In its accidental elements the picture comes to life. Accidents are infrequent in Byron Harmon’s photographs, given his predilection for elaborate planning, the articulation of details, playing light and shadow in elegant chiaroscuro. In a hotel we like to believe is haunted, it is appropriate the lobby should have spectres, the ghosts of the long exposure. The three men near the pillar to the right are one; the two women behind the desk may be one; and the blur of the man reading the newspaper with the woman at the writing desk behind him is so chimerical we must believe it was built into the hotel. In the photograph we see a past the camera did not know was there.
In less obvious ways other photographs by Byron Harmon capture a fanciful past. The tales he was telling were well on their way to myth. The mountain West was a refuge for people who refused to move too rapidly into the twentieth century.
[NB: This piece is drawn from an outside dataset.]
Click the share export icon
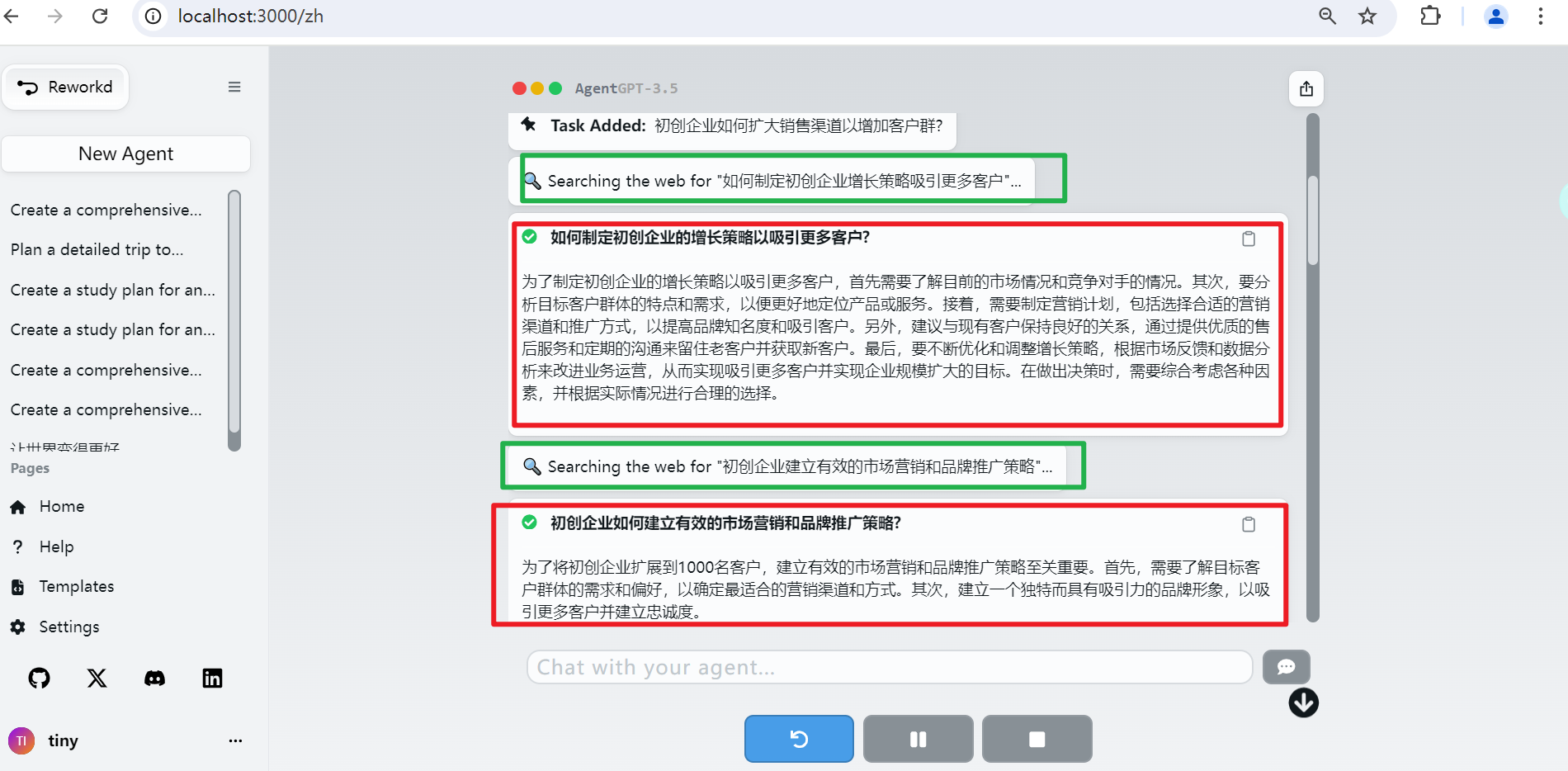The image size is (1568, 771). (1306, 89)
In selecting the works for the present volume, we wanted to demonstrate Byron Harmon’s facility with diverse subjects, concentrate on his principal themes and reveal his special interests: his love of faces, an aspect of characterization rather than a carryover from his earlier work in portraiture; his passion for the country above tree line, a black-and-white world so perfectly suited in its contrasts to his medium; and his fascination with the sensuousness of snow and glacial ice, to which he was drawn so compulsively we might suspect a ‘Snow Queen’ fable had some personal significance.
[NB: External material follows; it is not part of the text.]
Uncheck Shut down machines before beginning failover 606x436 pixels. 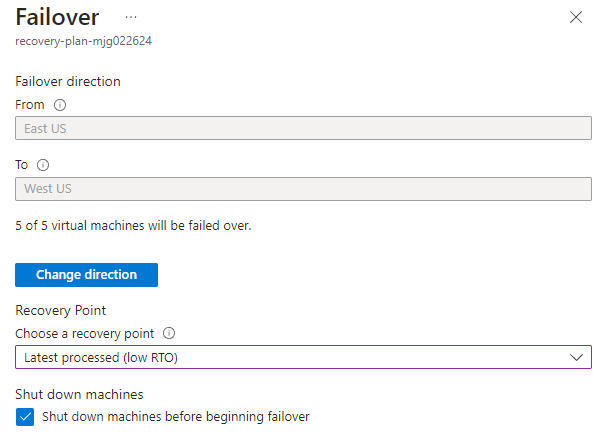coord(25,417)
In the full range of the more than six thousand glass plates, nitrate negatives, negative copies, and prints which the Harmon family has given to the Peter Whyte Foundation in Banff, the diversity is remarkable. They include portraiture (formal, informal, and environmental); obvious postcard material, like ‘Elsie Brooks with a bear’ or ‘Mount Rundle and Echo Creek; record shots for documentation that transcend their rationale, like ‘A.O. Wheeler and T.G. Longstaff’; unusual and grotesque shots, like the haunting images of men in the mouths of ice or glacier caves; action material, like the photograph of the immense snow cube falling from the roof of Glacier House, which suggests some of Robert Cumming’s photography. Rare, wonderful and inimitable works.
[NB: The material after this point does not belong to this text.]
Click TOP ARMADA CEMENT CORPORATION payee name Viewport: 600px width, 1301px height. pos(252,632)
Harmon’s sense of humour was never cynical and rarely melancholy. Its pleasant chuckles, wry comment, and occasional exuberant silliness spread from the humorous photographs to illuminate the rest of his work. That ballet of awkwardness and grace that is the self-portrait of Byron up to his calves in water filming the fisherman is typical. He may have put his people into awkward places for the sake of a photograph, but the places were no less awkward for him.